* _What the exercise asks_:
Reproduce each record verbatim, images excluded.

Source data:
%%

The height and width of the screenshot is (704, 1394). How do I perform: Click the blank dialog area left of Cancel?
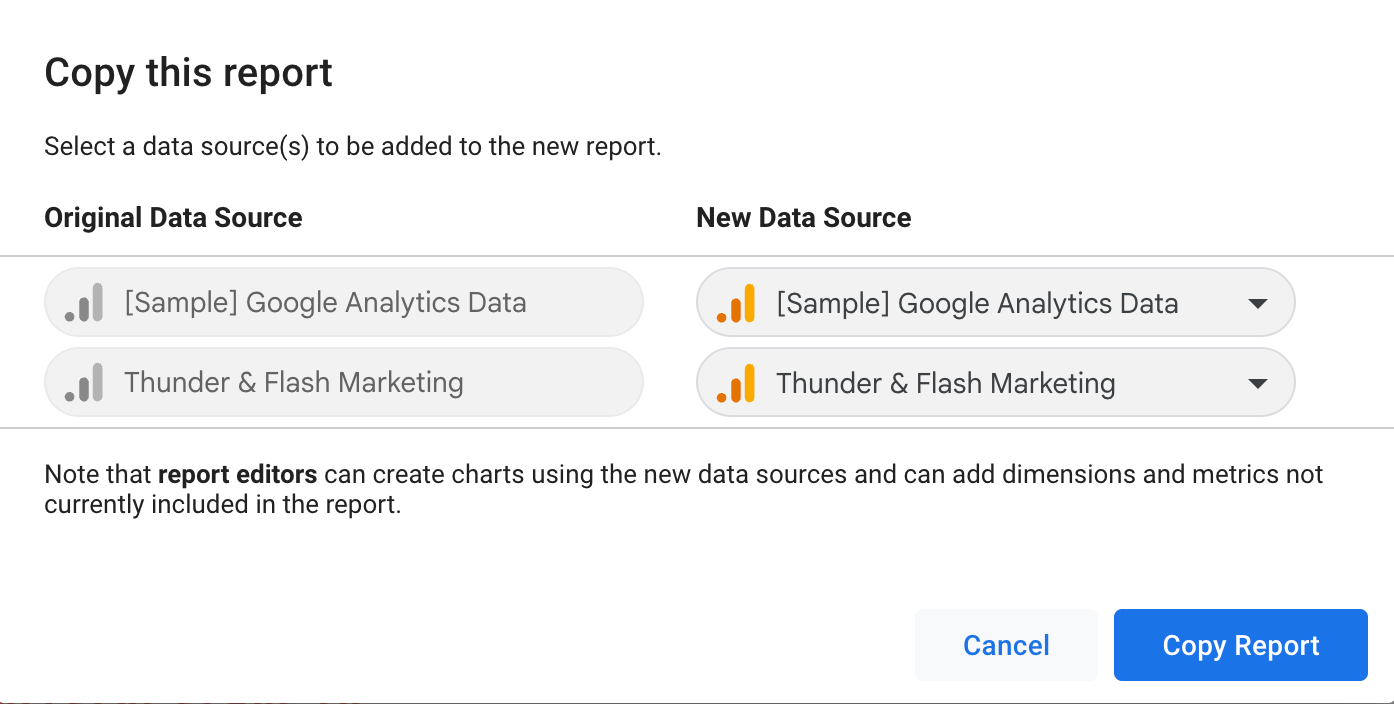pos(470,645)
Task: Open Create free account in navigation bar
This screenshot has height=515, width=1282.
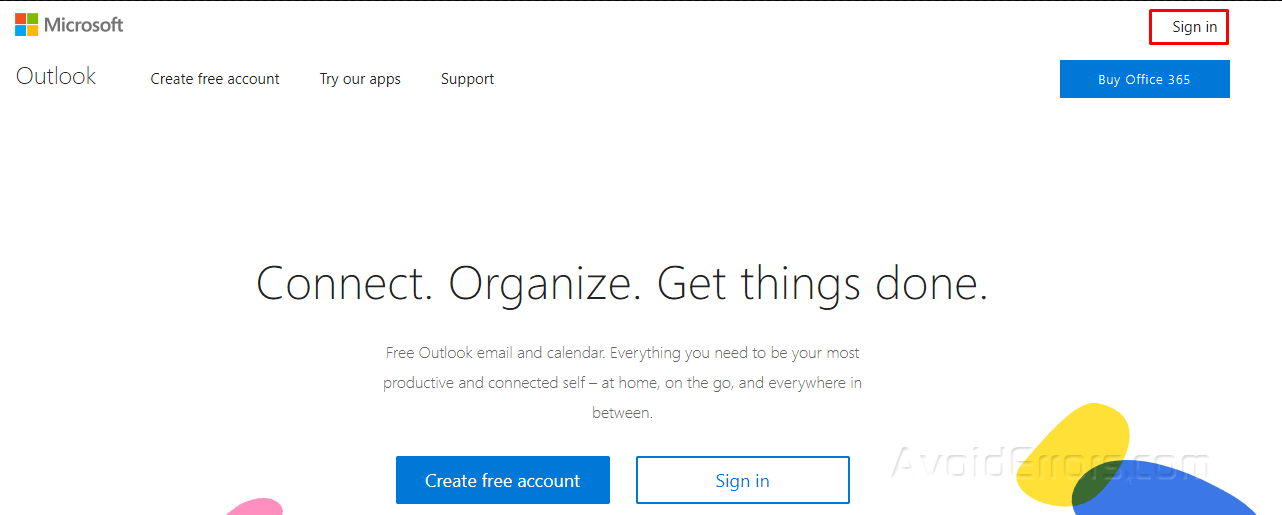Action: click(x=215, y=79)
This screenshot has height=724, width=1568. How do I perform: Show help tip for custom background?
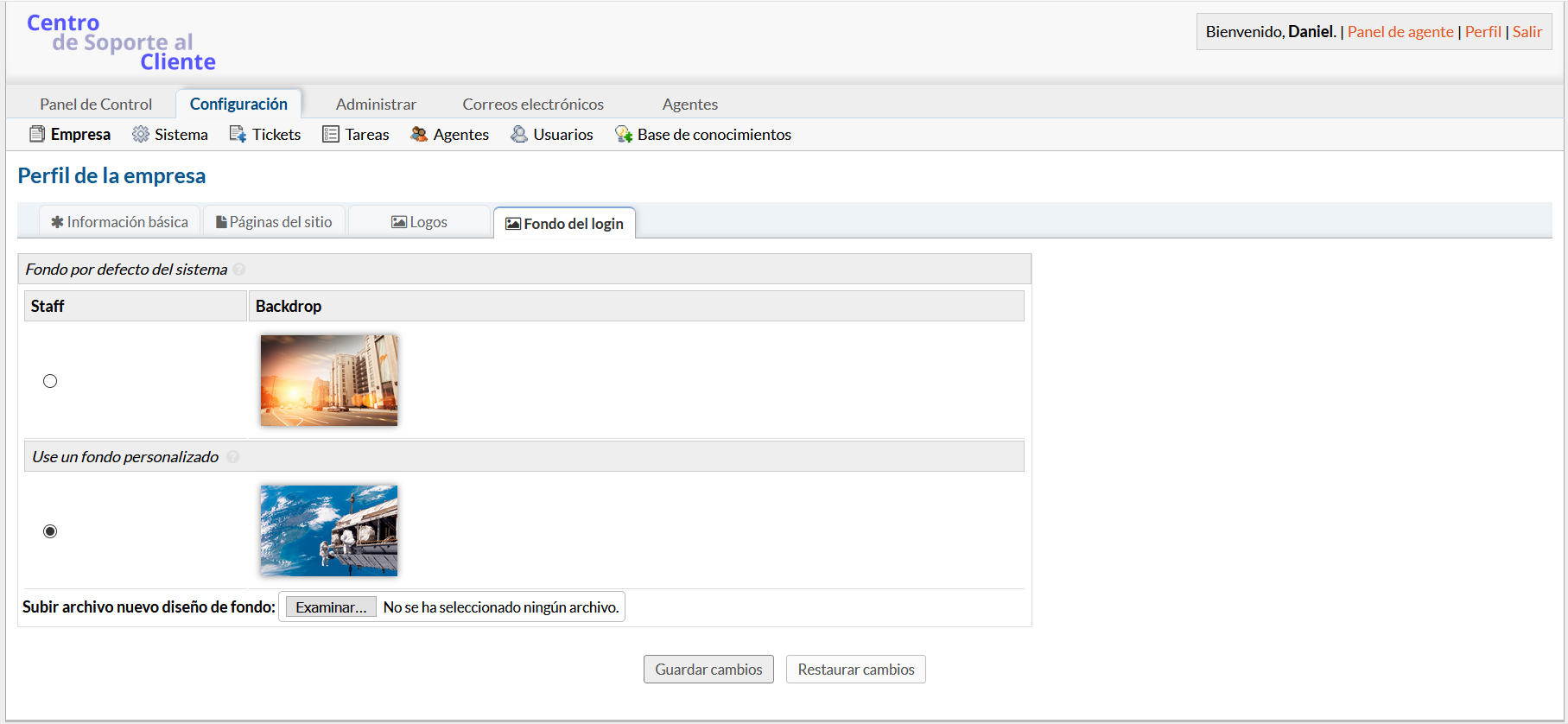(232, 457)
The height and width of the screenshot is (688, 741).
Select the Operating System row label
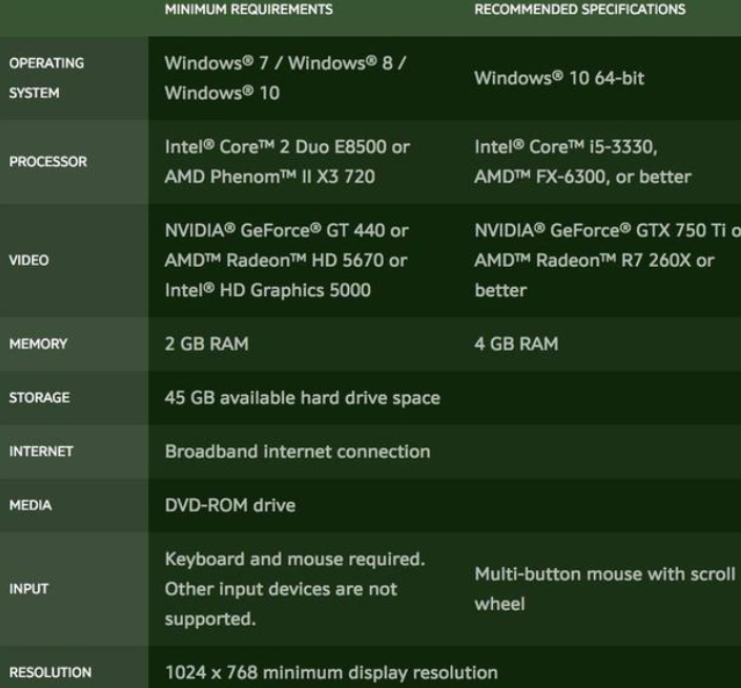pos(46,78)
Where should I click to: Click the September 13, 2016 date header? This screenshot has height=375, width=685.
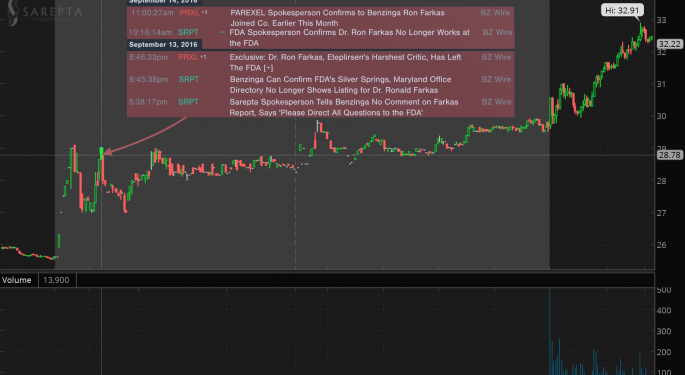click(163, 45)
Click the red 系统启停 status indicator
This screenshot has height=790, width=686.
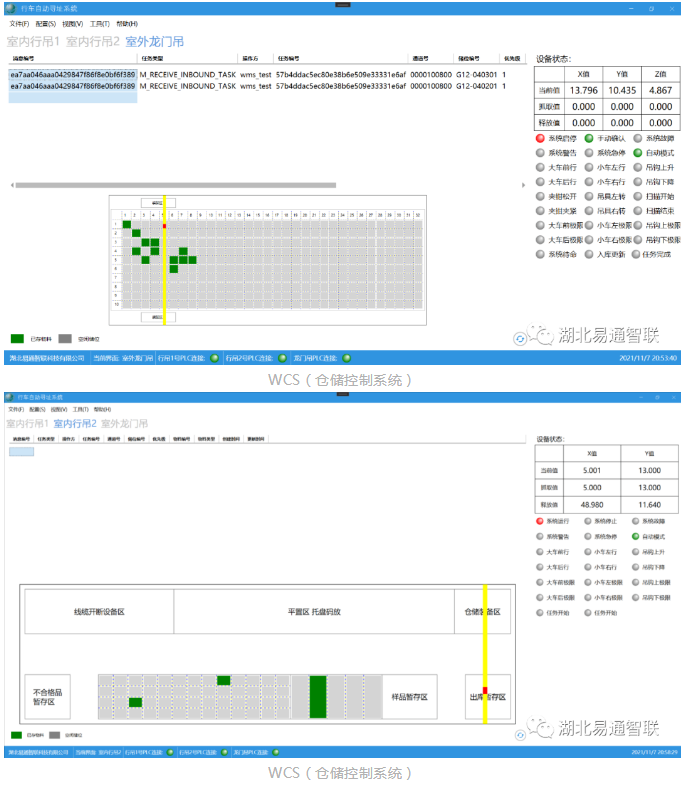pyautogui.click(x=541, y=138)
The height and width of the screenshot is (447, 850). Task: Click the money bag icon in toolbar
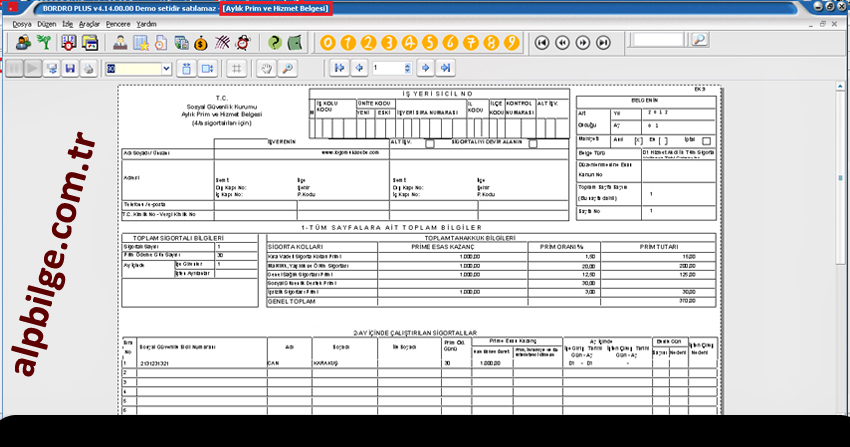point(203,43)
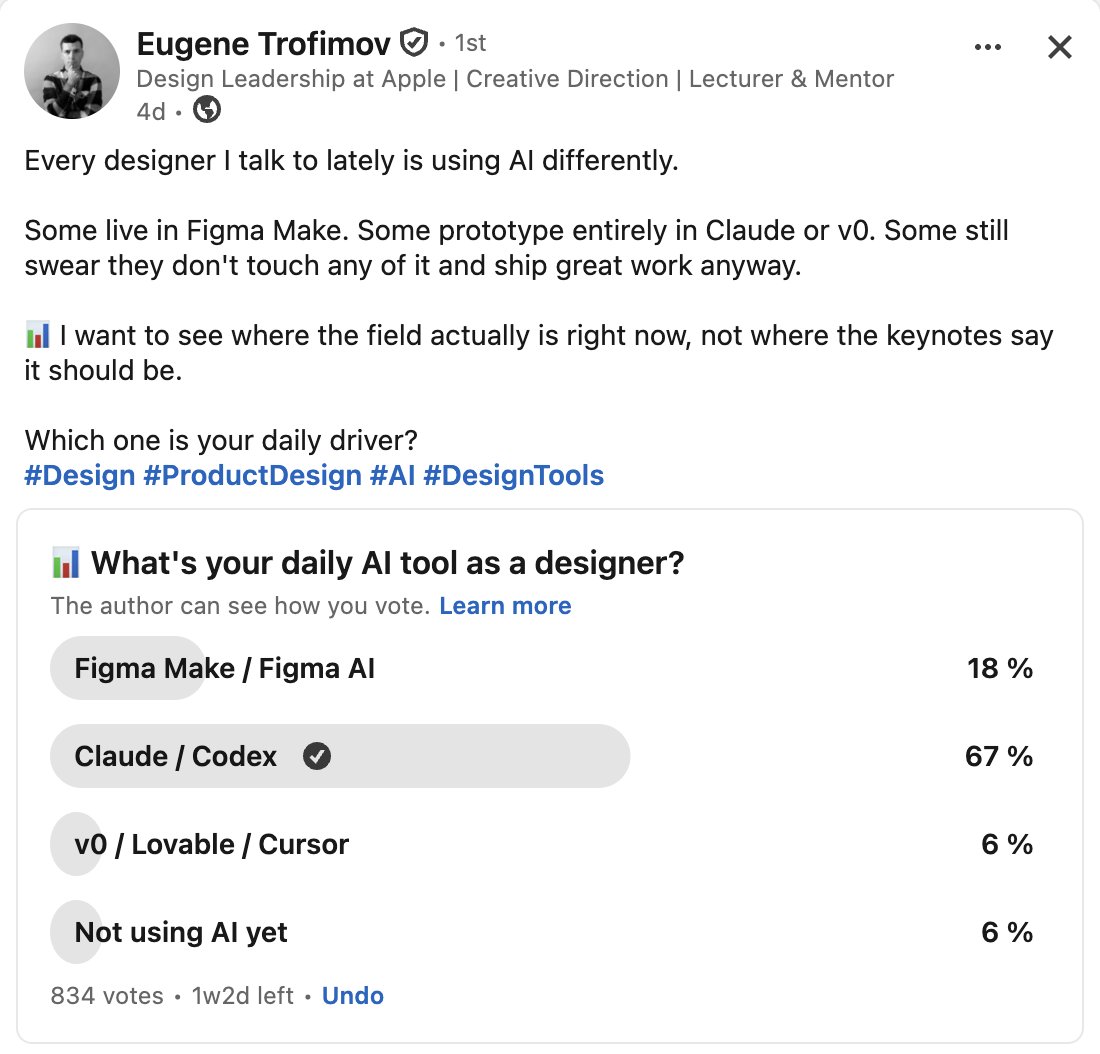This screenshot has height=1054, width=1100.
Task: Open the #AI hashtag link
Action: 393,475
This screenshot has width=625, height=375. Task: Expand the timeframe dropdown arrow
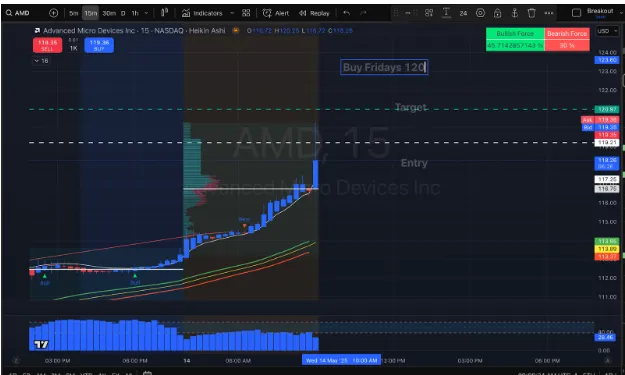pyautogui.click(x=146, y=13)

%%

* _Response_:
The height and width of the screenshot is (704, 1394). How do I perform: Click the blank dialog area left of Cancel?
pos(470,645)
Task: Open Create free account in navigation bar
This screenshot has height=515, width=1282.
Action: click(x=215, y=79)
This screenshot has height=724, width=1568. How do I perform: Show help tip for custom background?
(232, 457)
The height and width of the screenshot is (688, 741).
Select the Operating System row label
pos(46,78)
Where should I click to: Click the September 13, 2016 date header? This screenshot has height=375, width=685.
click(163, 45)
Click the red 系统启停 status indicator
This screenshot has height=790, width=686.
pyautogui.click(x=541, y=138)
The height and width of the screenshot is (447, 850). Task: Click the money bag icon in toolbar
point(203,43)
This screenshot has height=1054, width=1100.
Task: Open the #AI hashtag link
Action: 393,475
This screenshot has width=625, height=375. Task: Expand the timeframe dropdown arrow
pyautogui.click(x=146, y=13)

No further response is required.